» **YOUR INSTRUCTIONS**: Give back exactly the lines from the "The width and" line to the final line of the records, and only those, minus any pictures.

» **DATASET CONTENT**:
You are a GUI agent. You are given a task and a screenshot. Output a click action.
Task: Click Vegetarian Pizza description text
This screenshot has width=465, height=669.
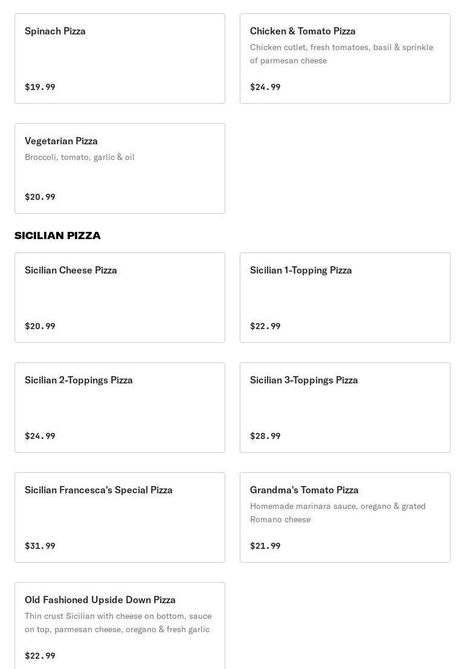pyautogui.click(x=79, y=157)
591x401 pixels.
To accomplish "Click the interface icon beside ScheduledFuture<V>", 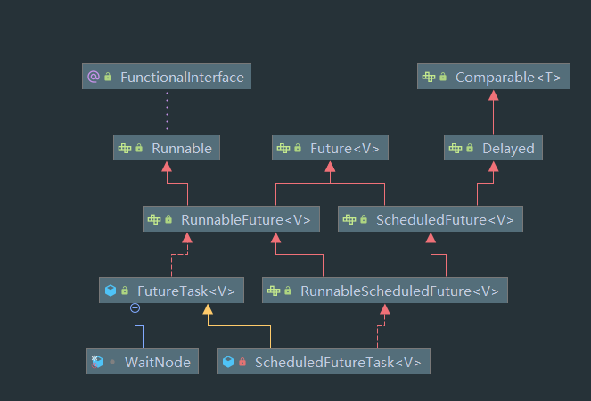I will (349, 219).
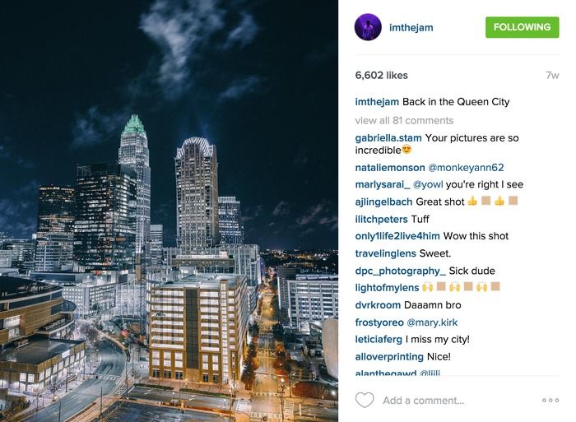Click the heart like icon

[365, 400]

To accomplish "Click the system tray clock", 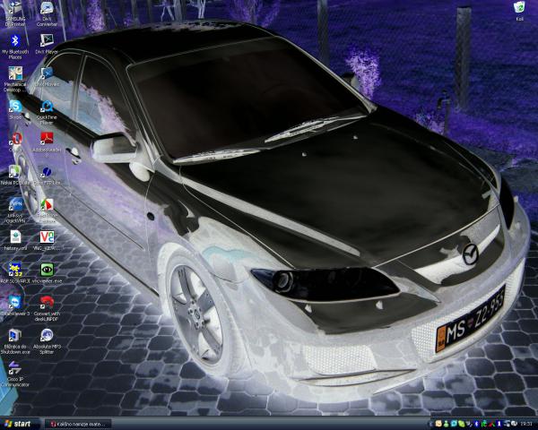I will point(525,423).
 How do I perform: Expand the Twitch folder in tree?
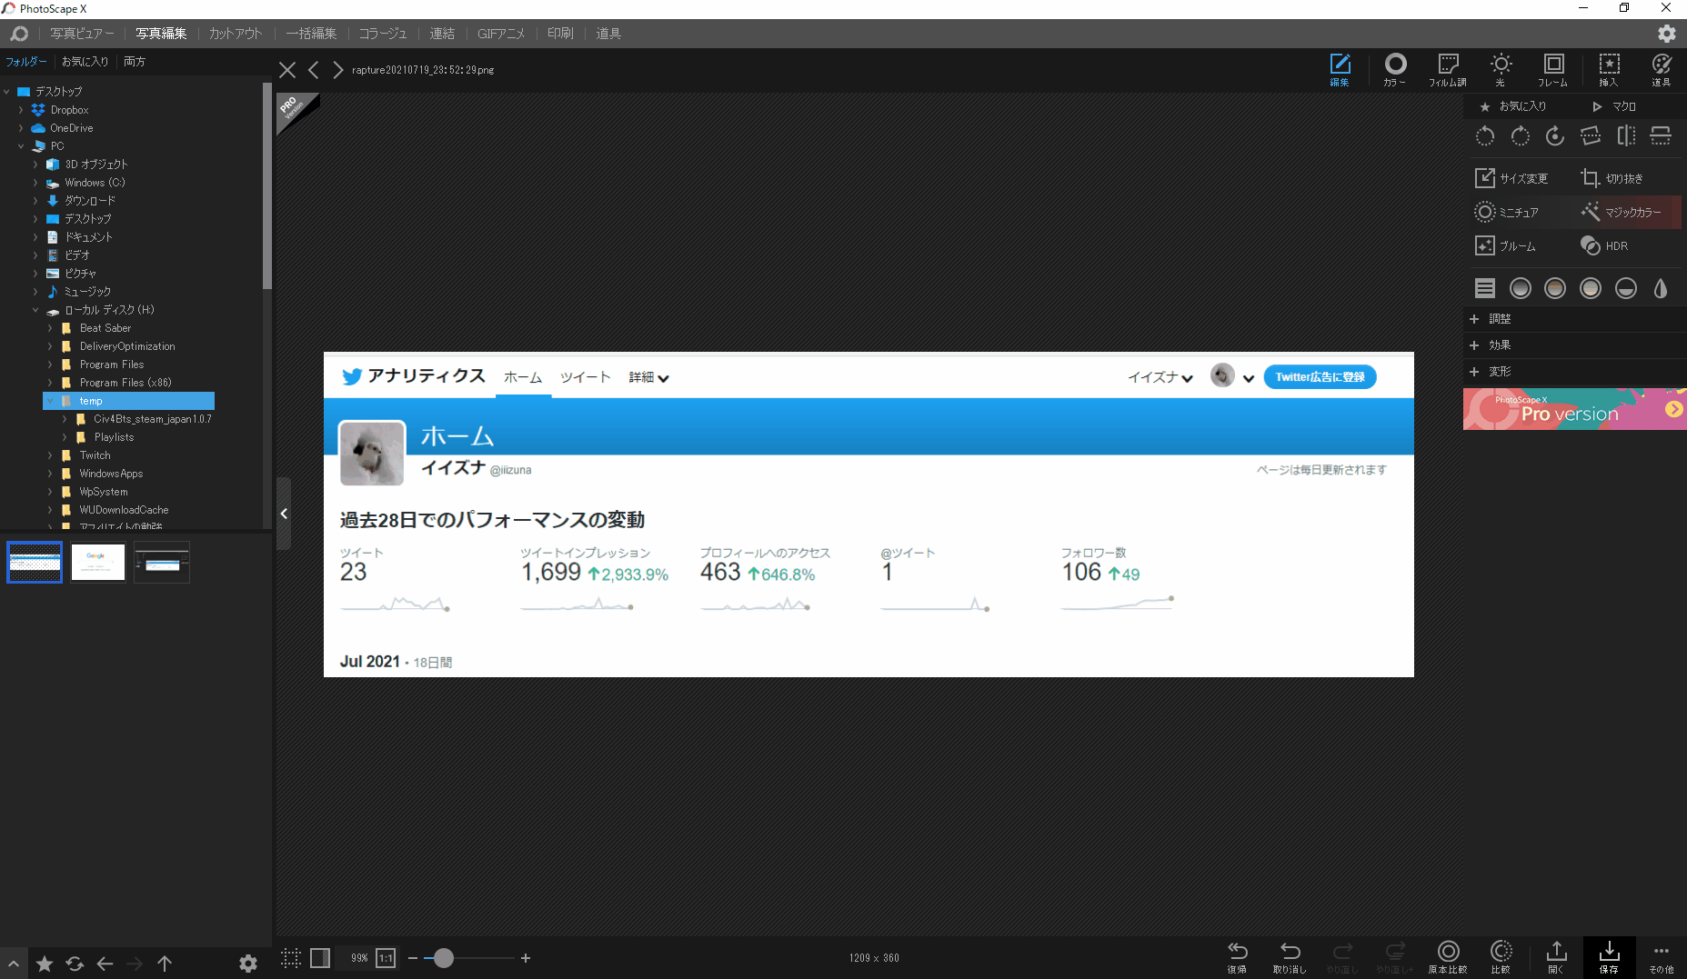50,455
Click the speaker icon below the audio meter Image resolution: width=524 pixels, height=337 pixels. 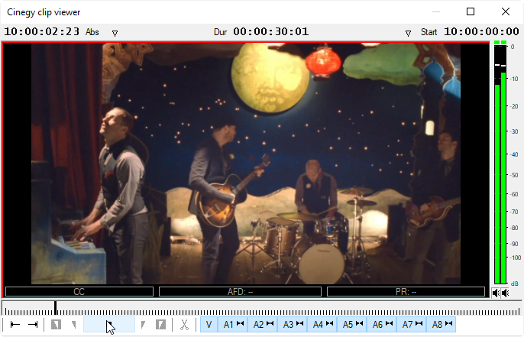(500, 293)
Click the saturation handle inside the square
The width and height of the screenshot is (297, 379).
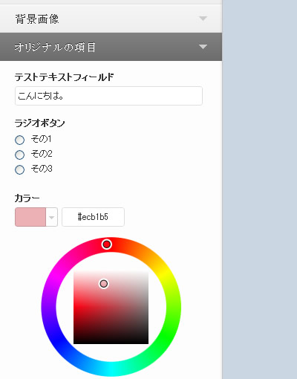[104, 284]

» **FINISHED EXERCISE**:
The width and height of the screenshot is (297, 379).
[104, 284]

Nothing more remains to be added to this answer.